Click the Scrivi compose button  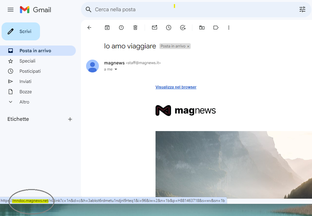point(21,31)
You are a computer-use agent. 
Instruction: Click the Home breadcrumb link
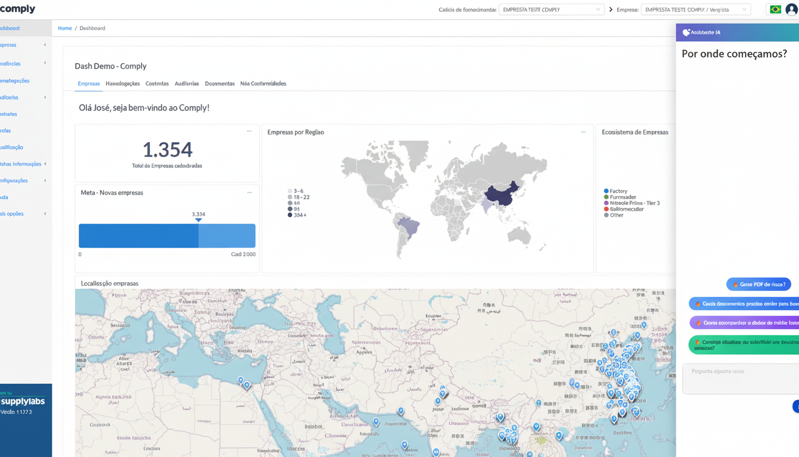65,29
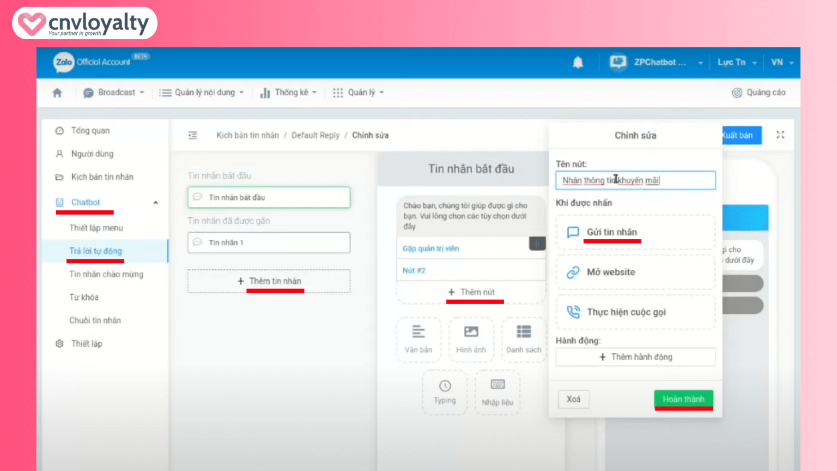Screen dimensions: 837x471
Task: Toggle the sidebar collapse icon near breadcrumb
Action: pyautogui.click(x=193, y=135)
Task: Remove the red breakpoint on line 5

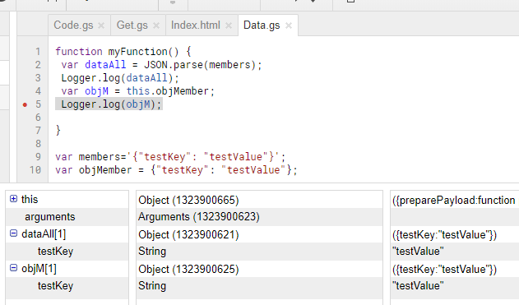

....................

> **JOB**: Rewrite the rows as a numbered list, beginning at the line containing "You are a computer-use agent." and continuing through the end of the rows, omitting blank lines and pictures.

> **TASK ANSWER**:
1. You are a computer-use agent. 
2. Instruction: Click the Home breadcrumb link
3. 65,29
4. Screen dimensions: 837x471
5. Task: Toggle the sidebar collapse icon near breadcrumb
6. Action: pyautogui.click(x=193, y=135)
7. Task: Remove the red breakpoint on line 5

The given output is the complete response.